2. Receiving and Handling Bare Root Hedges
Upon delivery, inspect the bare root hedges carefully. Ensure they are healthy, with moist roots and intact stems. If any issues are detected, contact us and we will help. To prevent root drying, it's essential to keep the roots moist at all times, keep them in a cool, shaded area and spray the roots with water if they look dry.
Place the hedge roots down into the hole, spreading the roots out to maximise the surface area. Make sure the hedge is vertically aligned then cover the roots with soil. Fill the hole until level then press the area around the base of the hedge down firmly, to remove potential air pockets around the roots. Water the base of the hedge after planting to stop roots dehydrating.
That's all there is to it, you have successfully planted your hedge. Now all that remains is waiting for it to establish itself over the coming seasons.
Temporary Storage Options
If immediate planting is not feasible, there are a few methods to prolong the life of bare root hedges:
a. Heel-in Method: Dig a shallow trench or hole in a well-drained area and place the bare root hedges, ensuring the roots are covered with moist soil. Firm the soil gently around the roots to provide stability. This method helps keep the roots protected and prevents them from drying out.
b. Potting Method: If only a small number of bare root hedges need temporary storage, consider potting them. Use a container with well-draining soil or compost, ensuring the roots are covered. Keep the pots in a sheltered area and water regularly to maintain moisture levels.
c. Bundling Method: For larger quantities of bare root hedges, bundle them together and wrap the roots in moist hessian or burlap. Store the bundled hedges in a cool, shaded location, periodically checking the moisture levels and ensuring the roots remain damp.
What else can help?
mycelia fungi root dip
Beneficial fungi that form symbiotic relationships with plant roots. These fungi, called mycorrhizae, create a network of fine thread-like structures called mycelia, which extend into the soil. Mycorrhizal associations enhance plant health by improving nutrient uptake, particularly for phosphorus, nitrogen, and other essential elements. The hedge roots can be dipped in such a solution before being put into the ground.
Soaking the roots
Before planting, immerse the bare roots in a bucket of water for 1-2 hours. This rehydrates the roots and helps prevent moisture stress during the early stages of establishment.
Mulching and Protection
Applying a layer of organic mulch around the base of the bare root hedges offers multiple benefits. Mulch helps retain soil moisture, suppresses weed growth, and regulates soil temperature. Spread a 2-3 inch layer of mulch, such as wood chips or straw, around the base of the plants, taking care to avoid direct contact with the stems.

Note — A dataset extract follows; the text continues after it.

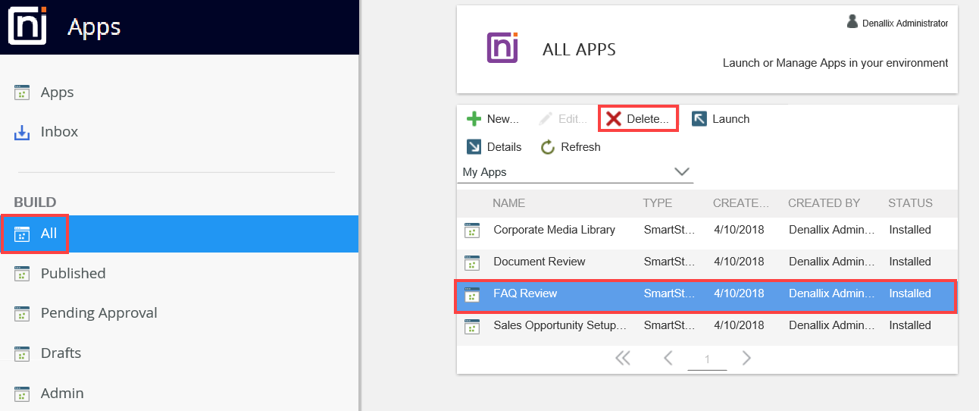Click the Launch arrow icon

[699, 119]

installing a temporary barrier
Using a spiral guard to prevent accidental damage from animals, children, or garden equipment. This protection is especially crucial during the early stages of establishment.
Bamboo cane support
Using bamboo canes for recently planted hedges provides a simple and effective support system. The canes help to keep the young hedge plants upright, preventing bending or breakage due to wind or other external factors. This support promotes healthy and straight growth, allowing the hedge to establish itself properly.

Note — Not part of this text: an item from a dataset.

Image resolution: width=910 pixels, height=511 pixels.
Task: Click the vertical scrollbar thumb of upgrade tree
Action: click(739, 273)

Watering: During the establishment period, provide regular watering to keep the soil consistently moist but not waterlogged. Adjust the frequency based on weather conditions, ensuring the roots receive adequate moisture for healthy growth.
Pruning and Training: Depending on the hedge species, pruning and training may be necessary to encourage bushiness, shape, and density. Consult specific pruning guidelines for each species and perform any necessary pruning during the appropriate time of the year.
Weed Control: Regularly inspect the planting area and remove any competing weeds that can hinder the growth of the hedges. Mulching helps suppress weed growth, but manual weeding may still be required.
Nutrient Application: Monitor the nutrient needs of the hedges and provide appropriate fertilization as recommended. Consult local gardening resources or a horticultural expert for specific fertilizer requirements for your hedge species.